[[ RECORDS open ]]
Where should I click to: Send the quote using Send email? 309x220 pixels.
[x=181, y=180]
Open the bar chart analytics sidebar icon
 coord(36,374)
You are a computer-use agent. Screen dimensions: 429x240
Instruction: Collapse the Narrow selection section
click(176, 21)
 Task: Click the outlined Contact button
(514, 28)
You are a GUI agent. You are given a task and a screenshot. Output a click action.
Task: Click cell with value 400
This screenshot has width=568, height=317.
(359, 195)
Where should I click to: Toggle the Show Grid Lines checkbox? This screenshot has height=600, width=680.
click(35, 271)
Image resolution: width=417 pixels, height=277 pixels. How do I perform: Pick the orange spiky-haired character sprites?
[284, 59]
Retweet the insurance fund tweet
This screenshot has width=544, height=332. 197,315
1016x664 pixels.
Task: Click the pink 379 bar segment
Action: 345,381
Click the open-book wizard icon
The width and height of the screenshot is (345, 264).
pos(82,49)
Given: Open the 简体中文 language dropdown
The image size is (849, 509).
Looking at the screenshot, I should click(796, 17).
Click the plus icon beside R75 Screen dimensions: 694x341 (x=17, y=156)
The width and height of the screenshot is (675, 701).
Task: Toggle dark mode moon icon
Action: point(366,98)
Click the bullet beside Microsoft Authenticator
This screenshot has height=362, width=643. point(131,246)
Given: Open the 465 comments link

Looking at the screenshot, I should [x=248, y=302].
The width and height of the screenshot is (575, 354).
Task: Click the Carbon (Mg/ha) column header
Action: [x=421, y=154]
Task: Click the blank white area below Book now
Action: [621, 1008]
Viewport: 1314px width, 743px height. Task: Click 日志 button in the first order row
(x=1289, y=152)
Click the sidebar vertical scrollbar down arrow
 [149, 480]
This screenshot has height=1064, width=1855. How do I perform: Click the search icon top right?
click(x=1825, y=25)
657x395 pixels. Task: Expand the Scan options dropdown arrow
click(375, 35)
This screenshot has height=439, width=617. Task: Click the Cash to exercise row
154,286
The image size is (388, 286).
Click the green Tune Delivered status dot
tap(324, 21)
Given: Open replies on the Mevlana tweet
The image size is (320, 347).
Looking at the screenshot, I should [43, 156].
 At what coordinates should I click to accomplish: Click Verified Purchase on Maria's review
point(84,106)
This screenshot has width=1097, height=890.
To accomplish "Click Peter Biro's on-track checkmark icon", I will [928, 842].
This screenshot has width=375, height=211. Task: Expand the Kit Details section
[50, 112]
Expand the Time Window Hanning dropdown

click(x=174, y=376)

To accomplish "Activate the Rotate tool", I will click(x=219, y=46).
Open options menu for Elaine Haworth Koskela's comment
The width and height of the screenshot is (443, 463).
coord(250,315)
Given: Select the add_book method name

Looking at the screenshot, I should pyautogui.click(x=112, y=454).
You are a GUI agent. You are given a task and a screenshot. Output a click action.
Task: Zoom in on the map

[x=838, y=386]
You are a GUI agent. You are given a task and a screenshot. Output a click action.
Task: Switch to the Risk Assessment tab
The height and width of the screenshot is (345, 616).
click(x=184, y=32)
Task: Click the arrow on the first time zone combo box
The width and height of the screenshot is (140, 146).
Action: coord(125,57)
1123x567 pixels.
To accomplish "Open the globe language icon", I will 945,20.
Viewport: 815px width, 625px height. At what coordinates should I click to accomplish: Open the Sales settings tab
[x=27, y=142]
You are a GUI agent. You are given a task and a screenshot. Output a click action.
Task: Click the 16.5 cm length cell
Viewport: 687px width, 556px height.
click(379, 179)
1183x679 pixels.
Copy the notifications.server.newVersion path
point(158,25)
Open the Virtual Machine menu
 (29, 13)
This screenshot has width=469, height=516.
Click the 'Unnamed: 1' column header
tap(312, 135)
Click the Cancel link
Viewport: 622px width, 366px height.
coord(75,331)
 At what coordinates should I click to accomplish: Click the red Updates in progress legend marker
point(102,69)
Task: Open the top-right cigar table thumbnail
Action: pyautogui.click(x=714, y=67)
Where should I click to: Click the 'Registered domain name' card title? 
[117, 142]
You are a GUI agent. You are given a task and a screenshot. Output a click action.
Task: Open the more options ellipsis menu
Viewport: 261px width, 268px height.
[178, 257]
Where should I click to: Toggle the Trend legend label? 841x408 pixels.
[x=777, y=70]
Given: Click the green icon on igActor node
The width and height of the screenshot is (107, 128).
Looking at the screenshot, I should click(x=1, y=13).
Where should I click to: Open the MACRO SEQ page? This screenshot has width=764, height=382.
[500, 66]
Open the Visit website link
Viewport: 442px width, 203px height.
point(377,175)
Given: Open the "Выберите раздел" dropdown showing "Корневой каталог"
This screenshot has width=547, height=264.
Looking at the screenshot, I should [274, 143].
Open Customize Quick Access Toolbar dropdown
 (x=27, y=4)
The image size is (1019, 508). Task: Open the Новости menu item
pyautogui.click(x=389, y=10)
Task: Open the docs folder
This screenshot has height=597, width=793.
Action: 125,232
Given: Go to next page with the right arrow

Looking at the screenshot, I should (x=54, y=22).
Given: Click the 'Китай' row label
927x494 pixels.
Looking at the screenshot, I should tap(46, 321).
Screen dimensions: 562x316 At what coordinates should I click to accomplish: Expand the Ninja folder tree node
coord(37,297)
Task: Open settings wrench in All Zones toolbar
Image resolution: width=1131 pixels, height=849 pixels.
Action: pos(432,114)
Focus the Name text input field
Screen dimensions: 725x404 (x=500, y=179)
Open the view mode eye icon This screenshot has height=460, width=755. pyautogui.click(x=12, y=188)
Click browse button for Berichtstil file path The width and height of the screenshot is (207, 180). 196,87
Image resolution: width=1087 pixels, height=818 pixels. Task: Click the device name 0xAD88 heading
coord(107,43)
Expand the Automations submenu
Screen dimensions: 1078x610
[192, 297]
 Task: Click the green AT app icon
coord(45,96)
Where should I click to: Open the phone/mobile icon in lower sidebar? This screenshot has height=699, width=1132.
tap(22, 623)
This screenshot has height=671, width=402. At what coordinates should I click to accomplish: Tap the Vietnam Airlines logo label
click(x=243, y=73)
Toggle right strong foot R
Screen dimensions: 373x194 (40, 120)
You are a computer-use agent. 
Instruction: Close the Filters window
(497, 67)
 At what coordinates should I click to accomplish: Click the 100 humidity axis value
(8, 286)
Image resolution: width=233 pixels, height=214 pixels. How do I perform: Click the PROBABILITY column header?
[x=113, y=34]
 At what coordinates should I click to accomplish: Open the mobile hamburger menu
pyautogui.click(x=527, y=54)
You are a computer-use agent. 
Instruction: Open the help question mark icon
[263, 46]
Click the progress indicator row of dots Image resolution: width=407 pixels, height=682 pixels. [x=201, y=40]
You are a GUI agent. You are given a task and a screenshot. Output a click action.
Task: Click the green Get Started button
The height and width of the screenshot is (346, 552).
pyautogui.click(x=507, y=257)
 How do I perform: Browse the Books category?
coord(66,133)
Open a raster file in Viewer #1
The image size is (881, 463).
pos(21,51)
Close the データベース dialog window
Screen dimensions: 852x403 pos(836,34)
[[ RECORDS closed ]]
YOUR TASK:
Extract exactly the lines between the line containing "The height and width of the screenshot is (346, 552)." and the end of the data, including both.

COMPLETED EXERCISE:
The height and width of the screenshot is (346, 552).
pyautogui.click(x=507, y=257)
 How do I perform: Browse the Books category?
coord(66,133)
Open a raster file in Viewer #1
The image size is (881, 463).
pos(21,51)
Close the データベース dialog window
Screen dimensions: 852x403 pos(836,34)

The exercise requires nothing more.